Tuesday, June 21, 2011

Sitting on my hands

Tom Petty said it best, "the waiting is the hardest part." I agree of late, though I know it is financially prudent to wait things out. I am of course referring to our soon to be new home. We close in the middle of July, but the ink has long dried on all the documents. We could, based on everyone involved telling us/encouraging us, close earlier. However, every day earlier we move in is another day we pay rent/mortgage to two places. So, every day is about $50 (possibly more if you include all the accoutrements of modern living like water, sewer, garbage, internet, cable and the like. Still, I can't help but think about it. Every time I hear my neighbor bounding up and down the stairs in the entirely graceless way he does (coming down in echoing thuds like someone twice his size), I think about it. Every time I hear his fiancé' through the wall yelling something to him downstairs, I think about it. Every time I look at the crumbling tile around the bathtub, the wood rotting away on the deck, or start to feel a wee bit claustrophobic because our place is so small that leaving something like the vacuum cleaner out in the living room causes it to feel overwhelmingly 'cluttered', I think about it.

But, I try to remember that patience is a virtue...........one I am trying hard to attain (except while driving as that is an entirely lost cause). But still, I can't help but think about the laundry list of things we have or want to do with the house, the spaces we will have to fill, and the people we need to contact to get things done and feel, just a little bit, excited. That is until the reality of ownership comes crashing down upon us. Until then though, the warm glow remains.
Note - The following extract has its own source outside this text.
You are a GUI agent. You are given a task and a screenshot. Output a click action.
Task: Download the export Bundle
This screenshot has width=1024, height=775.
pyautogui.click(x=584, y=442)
Other than the above, we are fully into week 1 of couch to 5K training. It is going pretty well so far and I hope it continues the same. It is easy, but not too and the recovery times are adequate. In many ways, unlike the P90x, it feels doable. It isn't trying to command all your time and energy, just some of it (it is nearly impossible to commit to 90 minutes a day, after work, of high intensity exercise, 6 times a week. I have a hard time committing to a movie that long on a work day honestly). It doesn't begin in the middle and stay there. It doesn't assume you are coming from a high level of fitness to start with (and even if you were, it really is for people who measure fitness in single digit body fat numbers and wear sleeveless shirts to the mall). But, for people like me who needs a rolling start to undertake a fitness regimen, it is ideal and allows for further expansion like a 10k (which is about as far as I really care to take any running regimen). Now if I can just more consistently regulate a diet that vacillates from green salad, fruit, and lean proteins at lunch to "hey that pub menu looks tasty" for dinner I would be doing pretty well. Maybe I will work on that next. That is unless I see a nice pub on the way home.